For example, I can’t small talk with someone if I think they’re boring or if it’s someone new who I just met and don’t trust. It’s a terrible trait of mine because it’s pretty judgemental, but it’s something that I’m hoping to improve over time. Because of this, people’s first impression of me is that I’m an introvert, but I’m far from being an introvert (I really need frequent social contact). It just takes a while for me to warm up to someone.
At least from the comments, I kind of see the attitude pairing: people defining themselves as introverts think about themselves being smarter and generally superior to the extroverts. The self-defined extroverts on the other hand only criticize the social awkwardness of the introverts, no quality judgement otherwise. Conclusion: as usual, rationalization doesn't help much.
> I have no interest in low quality conversations
These are typically a gateway/warm-up to high quality conversations.
"Typically" is a bit overly optimistic IMO. "Possibly" seems more accurate - low quality conversations (e.g. the weather, sports, etc.) are typically just psychological glue so folks don't feel awkward during silence.
And I think it's fair to say that extroverts value that glue more than introverts, generally speaking. For an introvert, the value of the glue may even be exceeded by the cost of discussing some random nonsense they don't really care about.
I agree that possibly is a better term.
I'm very introverted myself, but I realized if I'm trying to make friends or whatever I have to deal with the small talk.
I think there is a vanishingly small amount of people - even amongst introverts - that will jump straight into the deep end of a discussion with someone right off the bat. Most of my introvert friends also engage in warm up small talk before talking about whatever it is we talk about.
That said, I don't make small talk with strangers unless I'm interested in making them a friend or acquaintance: so I suppose your opportunity cost perspective still applies, as I definitely don't make small talk just to make a silence more comfortable.

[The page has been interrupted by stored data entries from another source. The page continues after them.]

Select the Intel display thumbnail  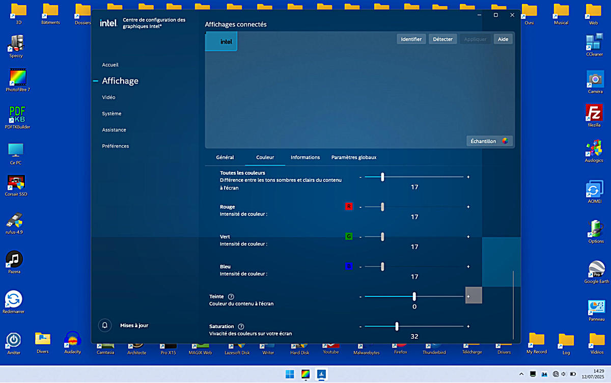click(x=221, y=42)
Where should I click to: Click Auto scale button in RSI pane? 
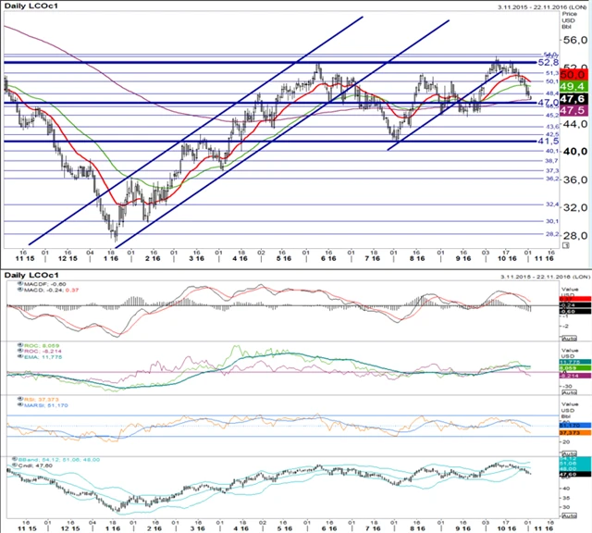click(570, 452)
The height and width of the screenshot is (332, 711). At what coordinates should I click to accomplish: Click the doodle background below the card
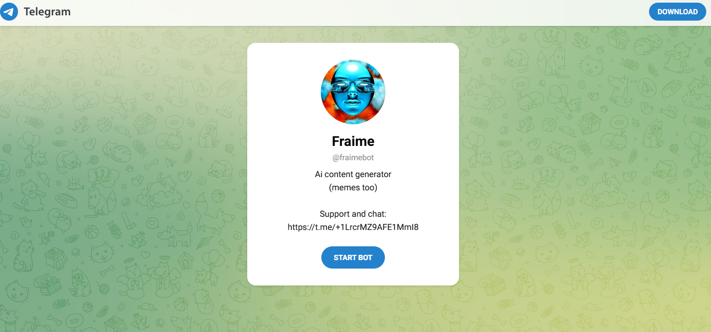(x=353, y=309)
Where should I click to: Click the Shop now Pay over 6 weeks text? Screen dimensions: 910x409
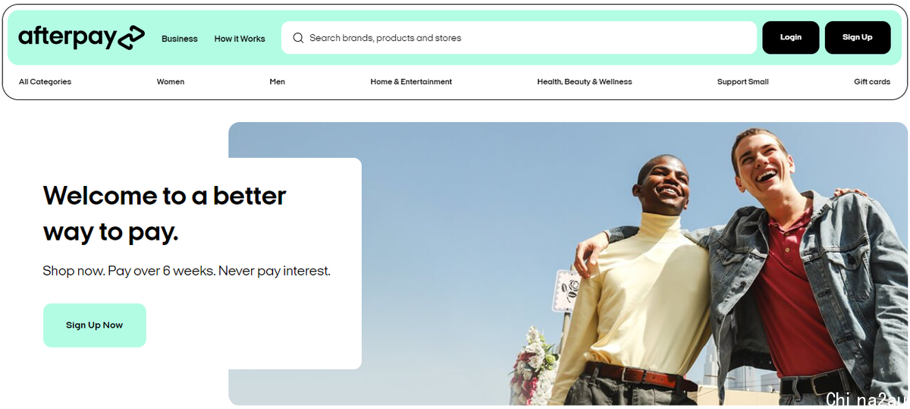click(187, 271)
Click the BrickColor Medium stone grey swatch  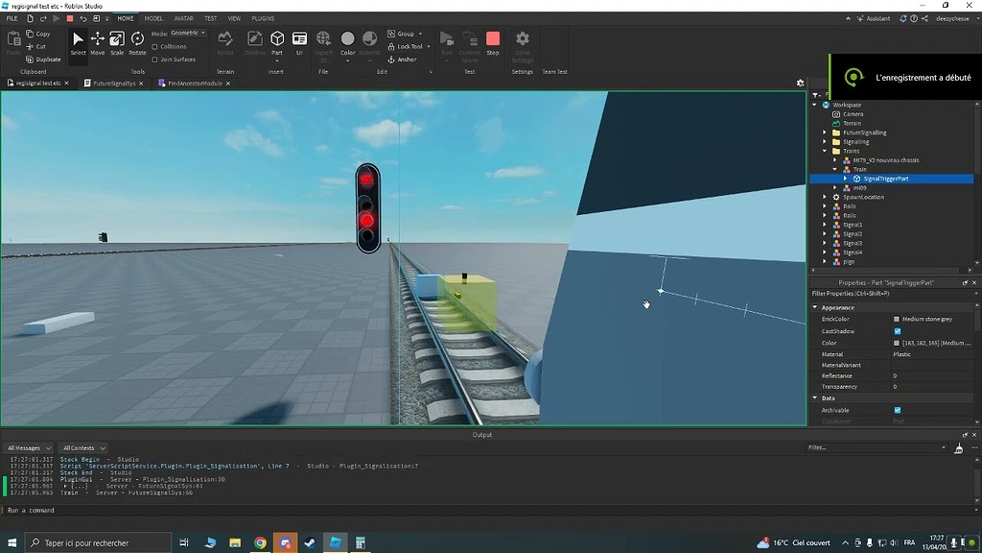(897, 319)
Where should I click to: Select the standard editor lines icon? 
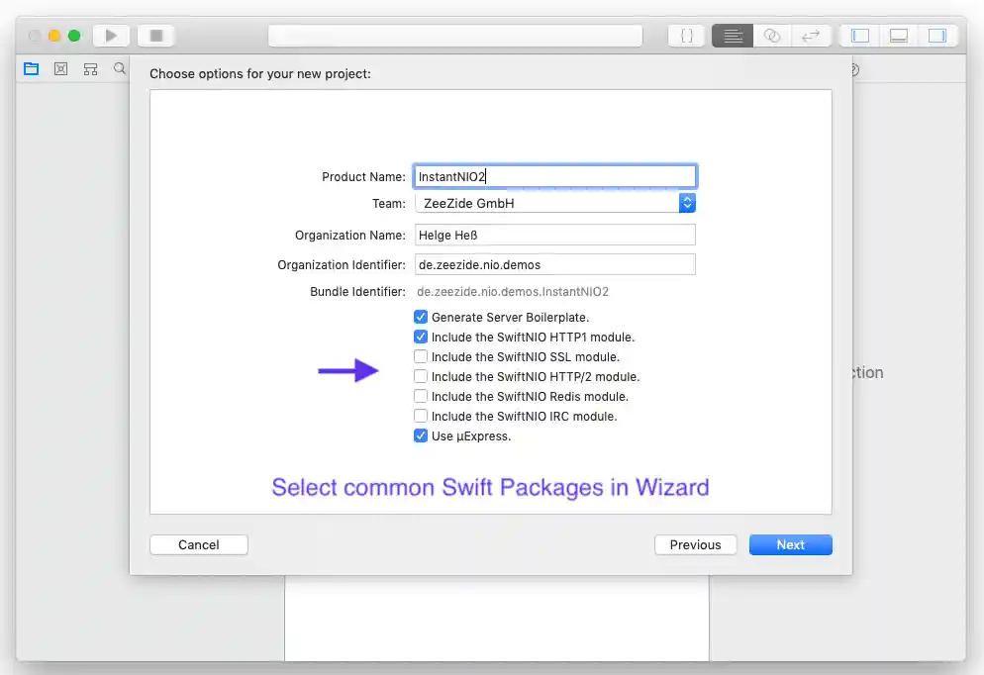[732, 35]
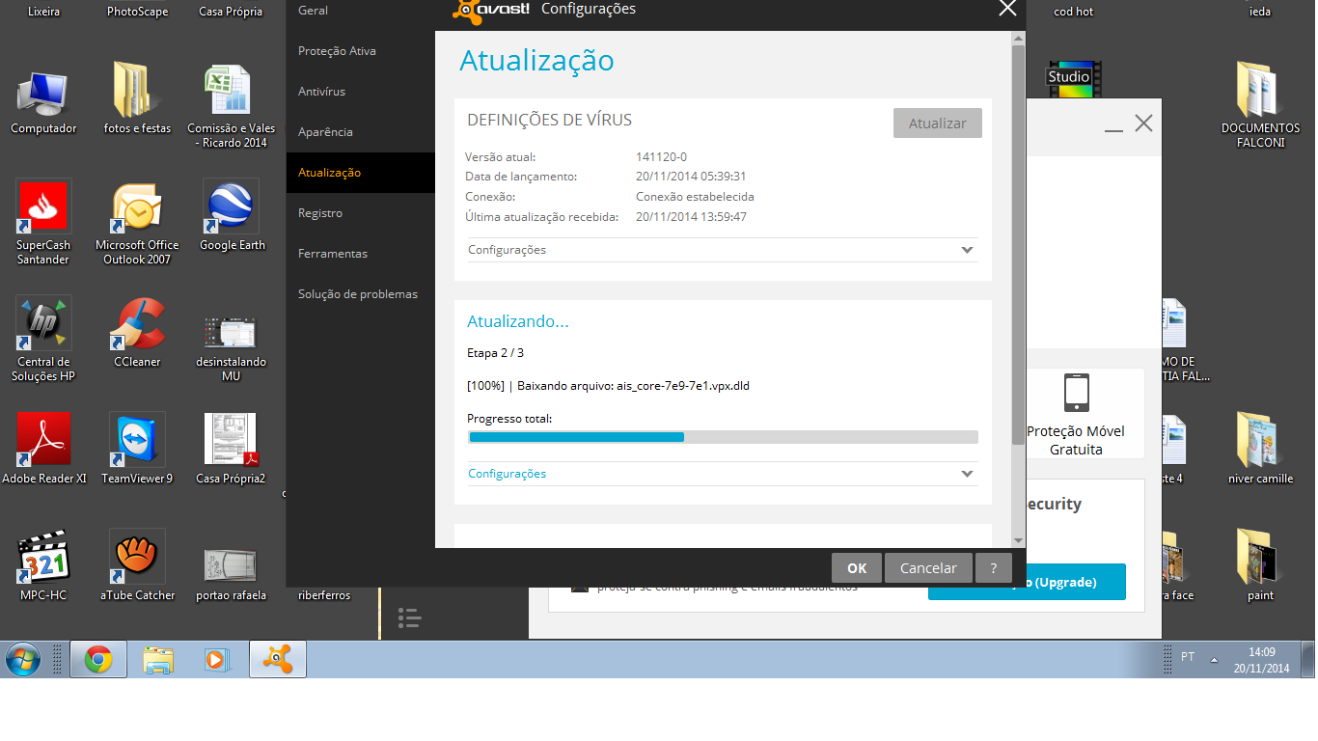Expand Configurações under Definições de Vírus

[x=967, y=250]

there's a guy in my building that 100% of the time he talks about the weather when we met in the elevator. its kinda funny that some people can't deal with silence for a few seconds
As a person who has talked about weather with neighbors... It's not necessarily about being uncomfortable. All small talk has a subtext, and in this case I think it's something like:
"Hi neighbor, it's nice to see a familiar face. I'm glad to see that you are alive and well, as am I. I am still a normal non-creepy person who lives near you & who cares that you are doing well. If you ever find yourself in a jam eg. locked out, I'll try to help you, and hope I can rely on you to do the same for me. But I don't necessarily want to be your friend, and I realize that you have other things going on at the moment, so I won't bother or distract you with a conversation that takes longer than an elevator trip or requires emotional vulnerability or introspection."
I think we don't say these things in these words because it takes too long, and it requires engaging with someone on a more personal/honest/vulnerable level than they may really be comfortable with given that I'm basically a total stranger.

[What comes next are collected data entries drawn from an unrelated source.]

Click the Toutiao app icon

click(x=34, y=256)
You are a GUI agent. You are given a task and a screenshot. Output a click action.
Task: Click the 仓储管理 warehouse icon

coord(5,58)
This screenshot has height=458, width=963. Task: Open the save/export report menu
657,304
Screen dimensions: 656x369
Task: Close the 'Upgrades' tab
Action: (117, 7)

I love those guys. It shows how important it is for them to not cause trouble or create surprises for random strangers that they are willing to repeat the same conversation with that level of dedication.
It is the purest form of empathy and yet unfortunately also the most invisible kind.

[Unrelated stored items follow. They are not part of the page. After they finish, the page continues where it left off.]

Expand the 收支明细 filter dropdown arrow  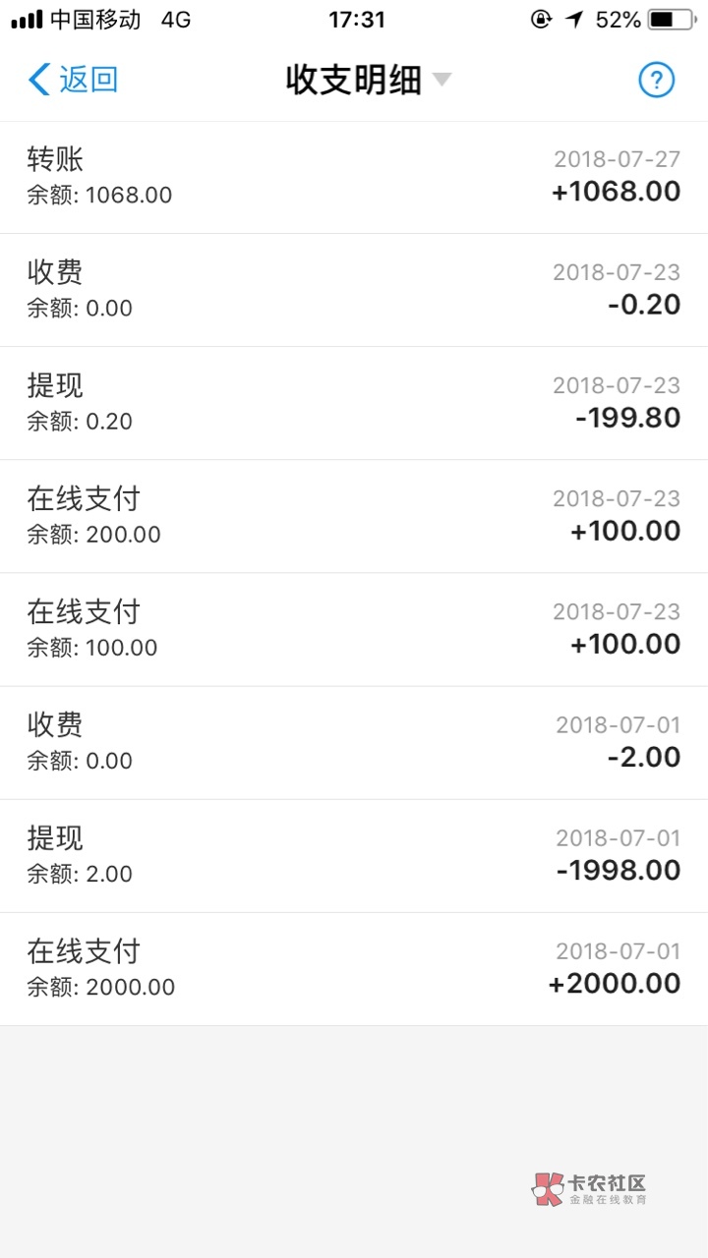(x=442, y=79)
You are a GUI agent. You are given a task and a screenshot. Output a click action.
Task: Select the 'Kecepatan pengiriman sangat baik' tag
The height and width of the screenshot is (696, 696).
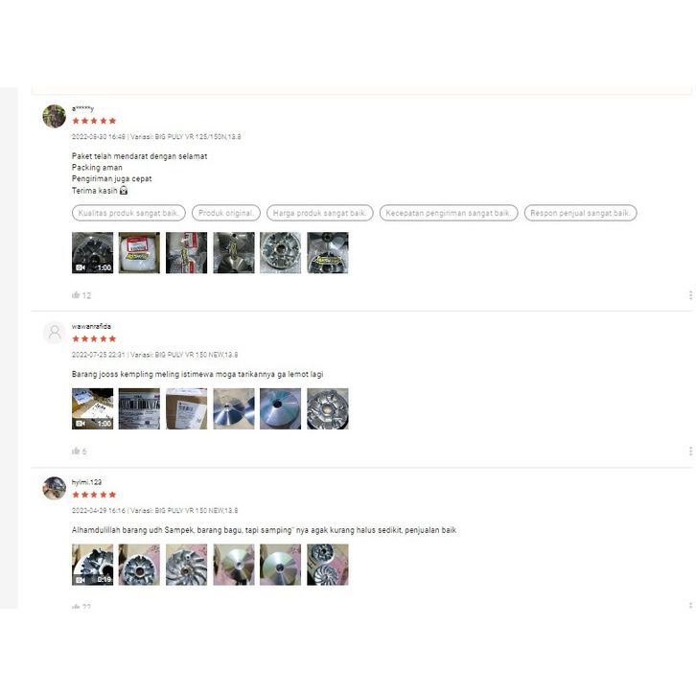coord(449,213)
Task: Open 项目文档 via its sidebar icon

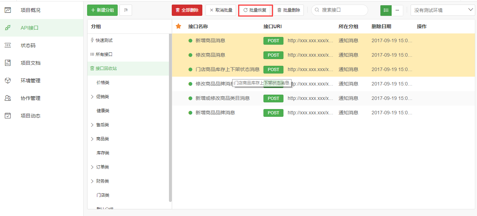Action: pyautogui.click(x=8, y=63)

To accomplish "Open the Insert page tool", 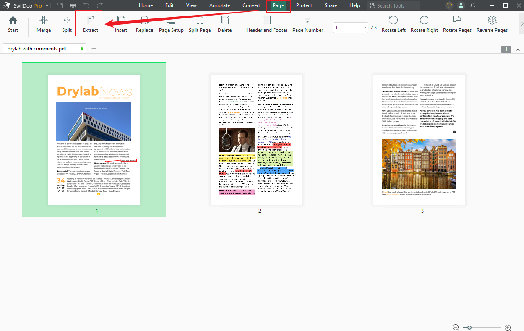I will 121,24.
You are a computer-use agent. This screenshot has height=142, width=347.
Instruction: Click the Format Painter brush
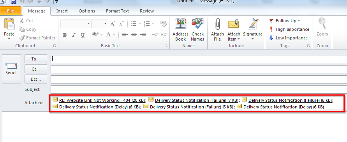37,38
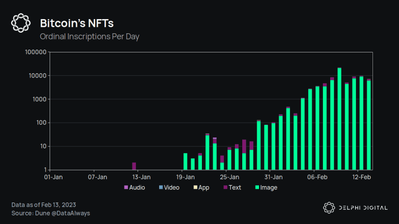The width and height of the screenshot is (399, 224).
Task: Select the Video legend color swatch
Action: (160, 187)
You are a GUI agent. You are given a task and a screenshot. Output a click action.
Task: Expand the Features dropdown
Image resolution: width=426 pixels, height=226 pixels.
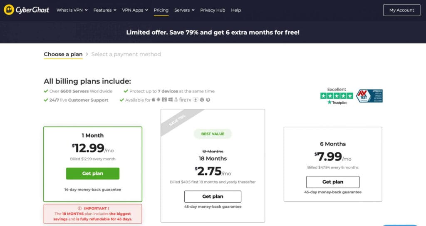click(105, 10)
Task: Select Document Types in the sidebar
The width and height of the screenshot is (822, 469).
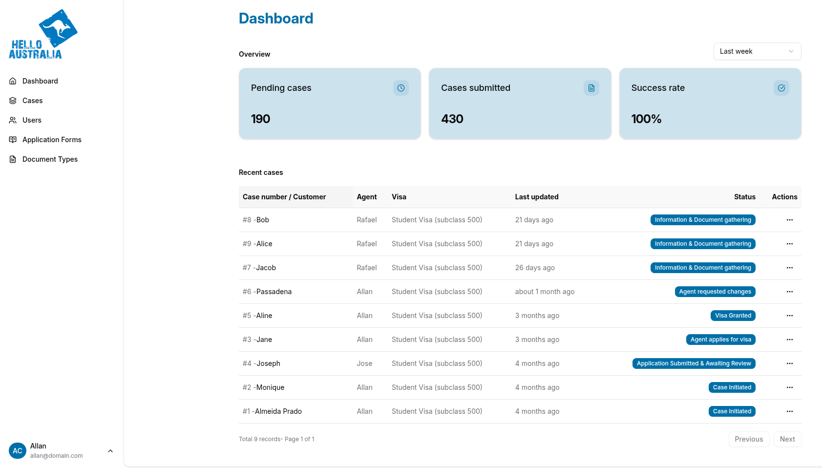Action: [50, 159]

The fact that someone talks because they find silence uncomfortable doesn't necessarily have to have anything to do with empathy. It may be a form of self-help executed against someone who doesn't really want to talk nor feels in any way uncomfortable when not talking about crap like weather, plans for the weekend, or - better yet - doesn't want to be annoyed by politics.
Hell, I know people who tend to help themselves into dumb conversations while the other person reads a book or does something similar. No empathy here.
sigh...it's not really about the weather. get it. extroversion is not about talking, but socializing, warmth, dominance etc.
People are different. Not everyone uses weather as an entry point to other topics. Some talk about weather and just this, when in the elevator, with no intention of going forward.
This is, I believe, to cover discomfort coming from silence and such conversations, while not completely pointless, often have little value. They would talk about just anything, to combat this feeling. Weather is a good topic because most people can relate and it is rarely annoying.
I would say that both intro- and extroverts can act like this but conversations started by introverts tend to be more awkward. I think that lonely people are more likely to start valuable conversations.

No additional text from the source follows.